橫生枝節
鄉試也就是秋闈,這才是真正科舉的第一道門檻,隻有通過了鄉試,才能得到舉人的頭銜,才算是真正有功名的人了,範進中舉一連考了那麽多年,也可以看出古代科舉的難度,薛蟠現在最為頭疼的,自然是在那貢院中連續幾天的生活。
古代的考試不會挑選天氣最熱的時候,估計也是考慮到了考生的忍耐力,畢竟這還是秋天,味道已經不怎麽樣,要真是大夏天,人才沒有選舉出來,喪事倒是可以多半幾場!
薛蟠遵循一貫的中庸風格,寫出來的文章平平整整,不會太出風頭,也比別出心裁的保險,他倒是沒有想拿到什麽解元的頭銜,在他看來,在這種考試中,中流的水平才是最好的,不會招人妒忌,卻又過得去。
薛蟠的所用用具都是薛王氏親自打點的,又有賈府上下打點過,進考場的時候也沒人難為他,看了眼馮淵,兩人的位置離得也不遠,相視一笑坐下來考試。
原本薛蟠以為,鄉試跟當初的童生考試一樣,都是要連續在考場裏待上幾天的,原來並不如此,三場考試卻是分成三天來考,中間都有休息準備的時間,倒是沒有再出現薛蟠為之汗顏的臭氣熏天場景。

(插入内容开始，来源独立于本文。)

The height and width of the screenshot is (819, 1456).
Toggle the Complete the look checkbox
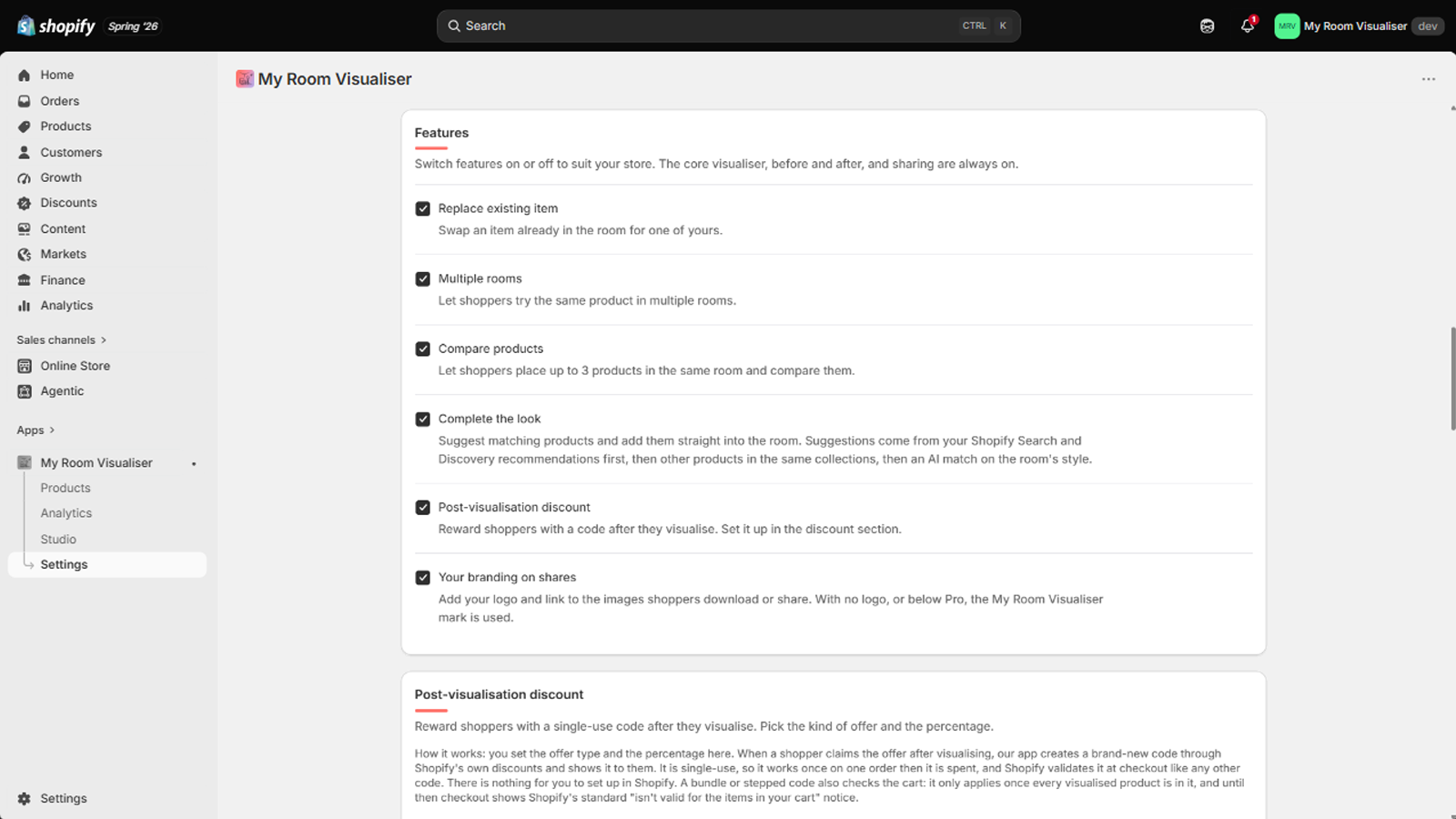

幾天下來,家裏簡直把他當作皇帝供著,生怕哪裏照顧不應當,身邊的小廝丫鬟更是被薛王氏叫去囑咐了一遍又一遍,連平日裏的吃食都是寶釵親自看管著的,生怕自家哥哥吃了什麽不幹淨的東西,也不想想這種氛圍下,誰還敢做小動作,再說了,他隻是考科舉,誰還花費那個心思來折騰他。
薛蟠心中不以為然,也由著兩個女人折騰去了,一來是沒有那個心力管,二來也是讓她們放心,隻可憐一家子的丫鬟小子皮都繃得緊緊地,生怕哪裏出了個錯,那可真是踩中炸藥包,非得脫掉一層皮。